Piezo1 mediates abnormal type 2 immune response to aggravate ischemia–reperfusion acute lung injury which by regulating alveolar macrophages derived IL-33: A hypothesis

Abstract

The pathogenesis of ischemia–reperfusion acute lung injury (IR-ALI) is not yet fully understood. We previously reported that unwonted increased type 2 immunity plays a key role in the pathogenesis and the pathophysiological process in acute haemorrhagic inducedlung injury. Progressive lung edema after ischemia reperfusion is accompanied by the change of lung cyclical hydrostatic force. The changed lung mechanical force could activate the mechanosensitive Piezo1 channel in alveolar macrophages. Furthermore, our group had elucidated that microenvironmental stiffness exacerbated hindlimb ischemia reperfusion injury by activating Piezo1 in bone marrow-derived macrophages.
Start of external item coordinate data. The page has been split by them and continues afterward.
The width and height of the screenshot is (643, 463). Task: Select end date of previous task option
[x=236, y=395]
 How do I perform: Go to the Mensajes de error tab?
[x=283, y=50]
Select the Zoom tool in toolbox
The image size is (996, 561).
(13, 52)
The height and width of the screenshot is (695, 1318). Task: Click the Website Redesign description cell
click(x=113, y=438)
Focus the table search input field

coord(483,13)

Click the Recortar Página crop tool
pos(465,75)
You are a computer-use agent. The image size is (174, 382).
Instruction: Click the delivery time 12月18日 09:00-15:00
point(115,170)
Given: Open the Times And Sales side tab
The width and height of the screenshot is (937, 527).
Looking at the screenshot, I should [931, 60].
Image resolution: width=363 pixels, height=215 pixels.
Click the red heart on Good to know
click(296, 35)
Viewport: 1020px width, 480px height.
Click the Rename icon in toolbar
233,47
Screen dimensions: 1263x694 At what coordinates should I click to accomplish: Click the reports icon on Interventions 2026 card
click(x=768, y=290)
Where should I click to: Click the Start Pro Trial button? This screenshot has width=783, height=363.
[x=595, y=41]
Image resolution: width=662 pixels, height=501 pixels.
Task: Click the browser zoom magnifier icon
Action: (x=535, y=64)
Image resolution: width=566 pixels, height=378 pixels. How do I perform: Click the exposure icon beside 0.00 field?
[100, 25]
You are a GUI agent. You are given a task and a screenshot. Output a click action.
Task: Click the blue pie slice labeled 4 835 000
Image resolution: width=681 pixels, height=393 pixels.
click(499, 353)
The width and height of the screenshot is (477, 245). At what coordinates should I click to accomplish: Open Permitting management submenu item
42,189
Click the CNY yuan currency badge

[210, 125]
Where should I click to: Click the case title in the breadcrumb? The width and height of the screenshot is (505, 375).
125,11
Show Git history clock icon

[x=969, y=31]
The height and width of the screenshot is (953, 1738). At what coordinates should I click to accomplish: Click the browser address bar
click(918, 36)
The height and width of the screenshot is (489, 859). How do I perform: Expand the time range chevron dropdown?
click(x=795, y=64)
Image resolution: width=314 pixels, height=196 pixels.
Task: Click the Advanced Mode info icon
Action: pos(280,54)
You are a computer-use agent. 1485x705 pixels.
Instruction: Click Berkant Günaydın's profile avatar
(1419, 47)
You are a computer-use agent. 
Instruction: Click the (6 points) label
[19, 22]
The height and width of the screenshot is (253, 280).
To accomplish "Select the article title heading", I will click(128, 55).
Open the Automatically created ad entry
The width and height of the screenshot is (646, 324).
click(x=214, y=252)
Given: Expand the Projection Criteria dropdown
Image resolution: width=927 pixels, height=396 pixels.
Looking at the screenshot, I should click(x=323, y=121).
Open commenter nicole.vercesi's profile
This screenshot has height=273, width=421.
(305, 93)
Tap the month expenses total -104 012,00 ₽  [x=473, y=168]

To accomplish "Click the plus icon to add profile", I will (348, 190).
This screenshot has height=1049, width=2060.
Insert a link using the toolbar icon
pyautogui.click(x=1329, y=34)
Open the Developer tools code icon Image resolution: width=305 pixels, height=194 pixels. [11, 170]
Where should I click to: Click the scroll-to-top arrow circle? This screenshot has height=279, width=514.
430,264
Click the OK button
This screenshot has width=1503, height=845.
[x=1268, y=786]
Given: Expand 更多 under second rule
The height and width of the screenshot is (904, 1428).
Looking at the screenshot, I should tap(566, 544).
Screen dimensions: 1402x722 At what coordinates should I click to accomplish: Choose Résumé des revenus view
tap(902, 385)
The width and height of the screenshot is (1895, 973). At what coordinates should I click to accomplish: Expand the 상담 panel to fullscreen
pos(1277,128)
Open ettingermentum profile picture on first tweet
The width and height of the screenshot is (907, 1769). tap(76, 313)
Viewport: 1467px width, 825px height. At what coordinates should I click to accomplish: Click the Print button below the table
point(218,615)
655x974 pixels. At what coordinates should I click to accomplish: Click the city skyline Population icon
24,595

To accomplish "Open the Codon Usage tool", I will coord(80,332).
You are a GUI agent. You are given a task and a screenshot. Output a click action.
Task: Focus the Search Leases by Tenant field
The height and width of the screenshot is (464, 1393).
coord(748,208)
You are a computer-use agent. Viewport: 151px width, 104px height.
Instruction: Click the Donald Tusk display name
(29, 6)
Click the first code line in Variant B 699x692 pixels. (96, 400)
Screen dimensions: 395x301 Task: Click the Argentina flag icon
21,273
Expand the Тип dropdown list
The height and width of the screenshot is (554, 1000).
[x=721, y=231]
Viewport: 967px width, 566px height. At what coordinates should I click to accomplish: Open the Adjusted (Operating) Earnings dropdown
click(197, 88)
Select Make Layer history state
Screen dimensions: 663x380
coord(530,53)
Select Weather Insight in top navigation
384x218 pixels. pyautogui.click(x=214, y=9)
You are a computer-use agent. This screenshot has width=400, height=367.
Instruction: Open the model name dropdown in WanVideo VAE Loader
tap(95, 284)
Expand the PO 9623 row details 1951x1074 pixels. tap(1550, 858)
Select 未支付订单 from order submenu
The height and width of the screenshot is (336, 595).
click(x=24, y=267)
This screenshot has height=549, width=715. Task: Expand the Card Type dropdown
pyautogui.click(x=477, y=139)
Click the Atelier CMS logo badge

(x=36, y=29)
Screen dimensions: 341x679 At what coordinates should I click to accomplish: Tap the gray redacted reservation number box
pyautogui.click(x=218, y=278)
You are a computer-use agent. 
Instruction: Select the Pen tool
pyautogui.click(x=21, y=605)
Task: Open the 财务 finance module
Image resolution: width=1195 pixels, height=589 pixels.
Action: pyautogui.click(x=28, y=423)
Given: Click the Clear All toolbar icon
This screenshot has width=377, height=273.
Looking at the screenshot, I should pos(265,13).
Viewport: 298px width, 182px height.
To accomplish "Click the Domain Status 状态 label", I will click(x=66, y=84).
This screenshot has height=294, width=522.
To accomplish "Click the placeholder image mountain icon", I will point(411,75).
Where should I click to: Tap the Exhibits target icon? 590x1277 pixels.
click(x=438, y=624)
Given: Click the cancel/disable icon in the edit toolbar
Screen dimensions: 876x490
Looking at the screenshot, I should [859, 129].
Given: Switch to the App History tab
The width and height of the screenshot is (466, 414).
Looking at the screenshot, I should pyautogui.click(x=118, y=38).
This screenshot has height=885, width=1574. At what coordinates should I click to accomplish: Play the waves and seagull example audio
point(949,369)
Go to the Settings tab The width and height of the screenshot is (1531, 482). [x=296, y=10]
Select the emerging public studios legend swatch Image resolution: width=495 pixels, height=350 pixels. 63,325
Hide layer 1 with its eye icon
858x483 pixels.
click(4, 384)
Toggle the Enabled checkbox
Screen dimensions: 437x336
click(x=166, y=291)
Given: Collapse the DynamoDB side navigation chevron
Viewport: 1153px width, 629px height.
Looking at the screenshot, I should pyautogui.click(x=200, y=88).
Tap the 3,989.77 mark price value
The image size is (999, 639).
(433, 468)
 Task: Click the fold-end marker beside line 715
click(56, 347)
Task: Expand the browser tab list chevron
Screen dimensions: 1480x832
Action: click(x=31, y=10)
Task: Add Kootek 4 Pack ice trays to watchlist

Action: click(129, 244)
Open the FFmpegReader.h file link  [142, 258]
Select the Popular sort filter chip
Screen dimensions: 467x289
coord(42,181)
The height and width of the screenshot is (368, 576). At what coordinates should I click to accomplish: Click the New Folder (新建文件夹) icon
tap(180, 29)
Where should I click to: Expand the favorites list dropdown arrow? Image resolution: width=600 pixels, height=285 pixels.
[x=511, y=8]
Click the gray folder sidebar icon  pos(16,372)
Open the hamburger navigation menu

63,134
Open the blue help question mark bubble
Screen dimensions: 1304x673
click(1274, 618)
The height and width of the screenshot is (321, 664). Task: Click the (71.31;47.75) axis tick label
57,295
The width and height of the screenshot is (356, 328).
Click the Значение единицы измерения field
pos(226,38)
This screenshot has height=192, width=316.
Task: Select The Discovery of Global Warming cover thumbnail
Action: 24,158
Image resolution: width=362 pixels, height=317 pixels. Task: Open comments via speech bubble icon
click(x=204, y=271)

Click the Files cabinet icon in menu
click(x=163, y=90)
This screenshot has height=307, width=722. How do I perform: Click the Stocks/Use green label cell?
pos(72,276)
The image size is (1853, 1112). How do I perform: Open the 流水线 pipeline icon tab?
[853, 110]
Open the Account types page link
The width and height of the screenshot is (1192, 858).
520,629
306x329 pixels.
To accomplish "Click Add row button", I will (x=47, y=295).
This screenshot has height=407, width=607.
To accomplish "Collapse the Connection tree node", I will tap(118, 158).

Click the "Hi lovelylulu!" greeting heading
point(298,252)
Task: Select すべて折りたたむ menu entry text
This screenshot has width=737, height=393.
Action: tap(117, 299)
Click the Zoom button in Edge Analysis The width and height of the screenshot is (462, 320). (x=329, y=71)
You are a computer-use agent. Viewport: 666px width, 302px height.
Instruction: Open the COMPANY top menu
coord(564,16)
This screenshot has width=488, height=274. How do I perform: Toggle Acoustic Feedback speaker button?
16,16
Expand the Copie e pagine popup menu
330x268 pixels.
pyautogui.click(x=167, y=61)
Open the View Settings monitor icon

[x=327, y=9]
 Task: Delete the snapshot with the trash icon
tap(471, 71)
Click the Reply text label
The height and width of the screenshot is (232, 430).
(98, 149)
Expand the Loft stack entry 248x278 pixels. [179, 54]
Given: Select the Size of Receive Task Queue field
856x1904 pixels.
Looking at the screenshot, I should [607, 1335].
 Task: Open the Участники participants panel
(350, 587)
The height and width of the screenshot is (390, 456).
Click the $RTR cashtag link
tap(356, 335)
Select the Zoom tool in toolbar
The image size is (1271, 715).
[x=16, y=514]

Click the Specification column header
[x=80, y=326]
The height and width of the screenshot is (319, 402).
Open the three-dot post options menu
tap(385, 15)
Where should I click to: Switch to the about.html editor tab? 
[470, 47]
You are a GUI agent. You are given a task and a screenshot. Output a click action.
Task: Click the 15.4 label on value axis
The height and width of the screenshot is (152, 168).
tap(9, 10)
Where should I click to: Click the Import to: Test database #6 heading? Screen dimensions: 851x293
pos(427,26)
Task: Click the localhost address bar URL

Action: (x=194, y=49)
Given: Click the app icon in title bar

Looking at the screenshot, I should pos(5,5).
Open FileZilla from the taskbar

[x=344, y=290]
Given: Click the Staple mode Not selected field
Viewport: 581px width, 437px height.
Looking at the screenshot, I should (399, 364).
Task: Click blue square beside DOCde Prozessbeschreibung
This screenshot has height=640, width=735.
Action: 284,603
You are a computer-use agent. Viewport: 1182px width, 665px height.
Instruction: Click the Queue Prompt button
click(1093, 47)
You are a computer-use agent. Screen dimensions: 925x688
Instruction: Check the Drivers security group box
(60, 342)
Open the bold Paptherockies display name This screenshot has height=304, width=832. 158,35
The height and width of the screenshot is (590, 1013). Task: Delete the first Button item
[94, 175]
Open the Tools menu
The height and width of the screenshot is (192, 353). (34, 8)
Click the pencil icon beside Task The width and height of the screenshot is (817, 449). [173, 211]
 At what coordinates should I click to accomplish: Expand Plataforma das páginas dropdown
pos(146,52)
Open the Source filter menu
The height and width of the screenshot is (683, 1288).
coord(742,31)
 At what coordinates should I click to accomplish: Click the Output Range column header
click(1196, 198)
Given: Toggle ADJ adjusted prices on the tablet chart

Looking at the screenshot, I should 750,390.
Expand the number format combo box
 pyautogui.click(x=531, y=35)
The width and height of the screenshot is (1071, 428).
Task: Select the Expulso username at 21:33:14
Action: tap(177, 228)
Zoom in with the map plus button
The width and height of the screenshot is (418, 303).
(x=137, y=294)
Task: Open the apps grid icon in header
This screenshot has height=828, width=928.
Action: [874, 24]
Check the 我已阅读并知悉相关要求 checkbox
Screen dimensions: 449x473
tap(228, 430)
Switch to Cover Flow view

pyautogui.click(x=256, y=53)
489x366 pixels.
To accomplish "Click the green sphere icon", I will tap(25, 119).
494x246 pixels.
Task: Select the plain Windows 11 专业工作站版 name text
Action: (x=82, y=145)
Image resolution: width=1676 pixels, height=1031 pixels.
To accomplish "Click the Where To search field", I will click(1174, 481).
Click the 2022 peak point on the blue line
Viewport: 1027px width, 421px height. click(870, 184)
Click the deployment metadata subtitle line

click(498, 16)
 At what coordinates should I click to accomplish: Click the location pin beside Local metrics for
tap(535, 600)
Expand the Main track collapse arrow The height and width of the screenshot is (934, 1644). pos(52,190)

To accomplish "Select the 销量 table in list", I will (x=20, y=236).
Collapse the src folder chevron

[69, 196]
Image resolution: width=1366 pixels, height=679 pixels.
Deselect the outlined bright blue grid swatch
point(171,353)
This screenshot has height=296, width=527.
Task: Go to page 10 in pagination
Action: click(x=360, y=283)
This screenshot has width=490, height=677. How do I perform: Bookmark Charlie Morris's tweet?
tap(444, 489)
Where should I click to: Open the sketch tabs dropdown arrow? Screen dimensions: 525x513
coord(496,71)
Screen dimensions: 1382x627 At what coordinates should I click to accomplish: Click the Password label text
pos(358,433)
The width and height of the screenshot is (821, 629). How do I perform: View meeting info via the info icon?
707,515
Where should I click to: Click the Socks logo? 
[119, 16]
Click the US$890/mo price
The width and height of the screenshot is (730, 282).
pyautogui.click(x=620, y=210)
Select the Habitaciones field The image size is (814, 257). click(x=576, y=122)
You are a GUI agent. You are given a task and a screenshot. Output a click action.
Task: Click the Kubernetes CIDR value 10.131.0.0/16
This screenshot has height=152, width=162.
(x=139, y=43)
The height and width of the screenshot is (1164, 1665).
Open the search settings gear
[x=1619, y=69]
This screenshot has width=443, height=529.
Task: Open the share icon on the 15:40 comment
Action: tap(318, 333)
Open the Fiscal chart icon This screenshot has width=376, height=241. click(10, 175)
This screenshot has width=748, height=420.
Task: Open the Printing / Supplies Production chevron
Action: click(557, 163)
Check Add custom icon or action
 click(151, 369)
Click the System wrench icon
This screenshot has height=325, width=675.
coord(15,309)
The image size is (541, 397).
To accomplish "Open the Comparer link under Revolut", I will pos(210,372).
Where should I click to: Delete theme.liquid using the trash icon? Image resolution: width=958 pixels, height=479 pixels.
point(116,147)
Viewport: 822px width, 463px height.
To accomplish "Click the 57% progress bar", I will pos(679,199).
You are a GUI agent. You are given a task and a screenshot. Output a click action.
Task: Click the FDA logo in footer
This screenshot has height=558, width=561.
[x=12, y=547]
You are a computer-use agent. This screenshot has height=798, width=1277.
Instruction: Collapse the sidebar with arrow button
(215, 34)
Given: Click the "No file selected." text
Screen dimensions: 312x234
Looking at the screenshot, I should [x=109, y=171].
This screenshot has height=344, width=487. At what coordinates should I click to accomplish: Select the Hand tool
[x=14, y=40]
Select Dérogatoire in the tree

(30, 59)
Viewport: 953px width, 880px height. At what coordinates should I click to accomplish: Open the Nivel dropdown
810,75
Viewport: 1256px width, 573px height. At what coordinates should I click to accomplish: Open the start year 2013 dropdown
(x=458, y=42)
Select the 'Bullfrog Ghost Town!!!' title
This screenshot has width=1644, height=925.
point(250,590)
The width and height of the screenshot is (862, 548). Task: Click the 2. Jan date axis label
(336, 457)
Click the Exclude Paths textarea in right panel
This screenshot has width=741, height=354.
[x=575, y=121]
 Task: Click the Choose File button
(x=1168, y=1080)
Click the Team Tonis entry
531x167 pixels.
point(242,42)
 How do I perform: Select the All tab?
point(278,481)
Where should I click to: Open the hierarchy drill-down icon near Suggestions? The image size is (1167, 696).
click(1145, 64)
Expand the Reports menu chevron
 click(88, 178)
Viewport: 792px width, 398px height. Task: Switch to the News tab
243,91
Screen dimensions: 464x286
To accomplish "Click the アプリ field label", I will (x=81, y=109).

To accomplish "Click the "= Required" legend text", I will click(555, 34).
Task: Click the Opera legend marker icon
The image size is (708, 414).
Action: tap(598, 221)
Considering early findings that IL-33 is a potent driver of pulmonary type 2 immunity, that Piezo1 plays an important role in regulating macrophages biological activity and that alveolar macrophages are involved in orchestrating the early abnormal detrimental type 2 inflammatory response in lung ischemia–reperfusion injury, we herein hypothesize that the change of mechanical force in lung after ischemia–reperfusion might activate Piezo1/IL-33/type 2 immunity axis and aggravate lung ischemic injury. Mechanistically, Piezo1 mediates extracellular Ca2+influx and activates Ca2+-dependent Calcineurin-NFAT signaling in alveolar macrophages, leading to transcriptional activation of IL-33, thereby promoting abnormal type 2 immune response and participating in the occurrence and development of IR-ALI. Future validation of these mechanisms could provide a deeper explanation of the new pathogenesis of IR-ALI and ultimately serve for clinical treatment.